> [EXERCISE PROMPT]: Take the entries that follow and return exactly the lines from the one holding "Classes (629, 97)" through the one holding "For every named", both included. Nothing else is needed.

Collected data:
■ ■ ■ ■

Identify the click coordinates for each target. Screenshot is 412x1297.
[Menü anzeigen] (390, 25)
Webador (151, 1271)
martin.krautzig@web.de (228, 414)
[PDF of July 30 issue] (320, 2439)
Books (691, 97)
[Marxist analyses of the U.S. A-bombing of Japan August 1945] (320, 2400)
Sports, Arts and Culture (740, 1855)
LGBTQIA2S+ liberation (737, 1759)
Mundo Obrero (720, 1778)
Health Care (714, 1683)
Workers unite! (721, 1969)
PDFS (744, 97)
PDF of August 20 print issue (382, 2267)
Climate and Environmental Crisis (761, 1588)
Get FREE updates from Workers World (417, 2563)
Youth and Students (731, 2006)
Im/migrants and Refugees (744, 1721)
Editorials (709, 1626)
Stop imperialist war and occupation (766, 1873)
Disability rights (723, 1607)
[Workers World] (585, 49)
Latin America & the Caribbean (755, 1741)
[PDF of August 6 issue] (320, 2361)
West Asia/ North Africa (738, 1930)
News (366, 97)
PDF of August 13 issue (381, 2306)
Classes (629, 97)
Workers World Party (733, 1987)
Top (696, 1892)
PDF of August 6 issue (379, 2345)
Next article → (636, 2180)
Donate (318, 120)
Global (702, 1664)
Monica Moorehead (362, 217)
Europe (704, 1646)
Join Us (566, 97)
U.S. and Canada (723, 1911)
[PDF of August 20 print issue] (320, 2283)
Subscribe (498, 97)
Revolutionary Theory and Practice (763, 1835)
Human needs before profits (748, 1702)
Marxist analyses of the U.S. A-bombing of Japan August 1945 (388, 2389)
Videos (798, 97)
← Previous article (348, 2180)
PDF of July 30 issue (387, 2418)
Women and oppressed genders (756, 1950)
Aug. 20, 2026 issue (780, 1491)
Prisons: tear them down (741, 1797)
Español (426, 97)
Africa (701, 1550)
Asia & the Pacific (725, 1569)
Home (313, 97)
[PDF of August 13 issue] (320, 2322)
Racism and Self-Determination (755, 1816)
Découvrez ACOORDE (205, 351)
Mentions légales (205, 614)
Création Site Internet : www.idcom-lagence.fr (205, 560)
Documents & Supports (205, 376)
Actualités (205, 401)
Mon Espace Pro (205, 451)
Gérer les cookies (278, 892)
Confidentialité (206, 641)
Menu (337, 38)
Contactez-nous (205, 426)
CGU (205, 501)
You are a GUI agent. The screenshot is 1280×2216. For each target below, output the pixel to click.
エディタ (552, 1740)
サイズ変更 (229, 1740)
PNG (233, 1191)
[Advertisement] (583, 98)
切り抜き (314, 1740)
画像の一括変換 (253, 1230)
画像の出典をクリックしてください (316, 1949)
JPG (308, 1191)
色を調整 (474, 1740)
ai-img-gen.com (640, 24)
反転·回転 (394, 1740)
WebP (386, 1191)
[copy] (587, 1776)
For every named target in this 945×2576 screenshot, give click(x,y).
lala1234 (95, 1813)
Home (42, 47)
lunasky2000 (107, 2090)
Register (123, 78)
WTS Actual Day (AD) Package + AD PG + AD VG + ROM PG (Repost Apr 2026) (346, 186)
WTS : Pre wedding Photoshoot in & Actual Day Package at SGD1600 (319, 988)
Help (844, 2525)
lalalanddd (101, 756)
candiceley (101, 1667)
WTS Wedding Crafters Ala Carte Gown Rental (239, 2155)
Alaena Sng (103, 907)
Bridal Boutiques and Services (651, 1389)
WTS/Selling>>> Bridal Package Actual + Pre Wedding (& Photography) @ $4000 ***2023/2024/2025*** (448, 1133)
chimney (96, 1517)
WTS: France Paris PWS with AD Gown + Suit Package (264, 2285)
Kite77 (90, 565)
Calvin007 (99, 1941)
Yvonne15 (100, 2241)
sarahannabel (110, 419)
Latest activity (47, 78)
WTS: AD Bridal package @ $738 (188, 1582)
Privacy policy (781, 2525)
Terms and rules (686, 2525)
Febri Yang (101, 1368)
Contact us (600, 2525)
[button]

■ ■ ■ ■

> [WRITTEN ANSWER]:
Classes (629, 97)
Workers World Party (733, 1987)
Top (696, 1892)
PDF of August 6 issue (379, 2345)
Next article → (636, 2180)
Donate (318, 120)
Global (702, 1664)
Monica Moorehead (362, 217)
Europe (704, 1646)
Join Us (566, 97)
U.S. and Canada (723, 1911)
[PDF of August 20 print issue] (320, 2283)
Subscribe (498, 97)
Revolutionary Theory and Practice (763, 1835)
Human needs before profits (748, 1702)
Marxist analyses of the U.S. A-bombing of Japan August 1945 (388, 2389)
Videos (798, 97)
← Previous article (348, 2180)
PDF of July 30 issue (387, 2418)
Women and oppressed genders (756, 1950)
Aug. 20, 2026 issue (780, 1491)
Prisons: tear them down (741, 1797)
Español (426, 97)
Africa (701, 1550)
Asia & the Pacific (725, 1569)
Home (313, 97)
[PDF of August 13 issue] (320, 2322)
Racism and Self-Determination (755, 1816)
Découvrez ACOORDE (205, 351)
Mentions légales (205, 614)
Création Site Internet : www.idcom-lagence.fr (205, 560)
Documents & Supports (205, 376)
Actualités (205, 401)
Mon Espace Pro (205, 451)
Gérer les cookies (278, 892)
Confidentialité (206, 641)
Menu (337, 38)
Contactez-nous (205, 426)
CGU (205, 501)
You are a GUI agent. The screenshot is 1280×2216. For each target below, output the pixel to click.
エディタ (552, 1740)
サイズ変更 (229, 1740)
PNG (233, 1191)
[Advertisement] (583, 98)
切り抜き (314, 1740)
画像の一括変換 (253, 1230)
画像の出典をクリックしてください (316, 1949)
JPG (308, 1191)
色を調整 (474, 1740)
ai-img-gen.com (640, 24)
反転·回転 (394, 1740)
WebP (386, 1191)
[copy] (587, 1776)
For every named target in this 945×2576 screenshot, give click(x,y).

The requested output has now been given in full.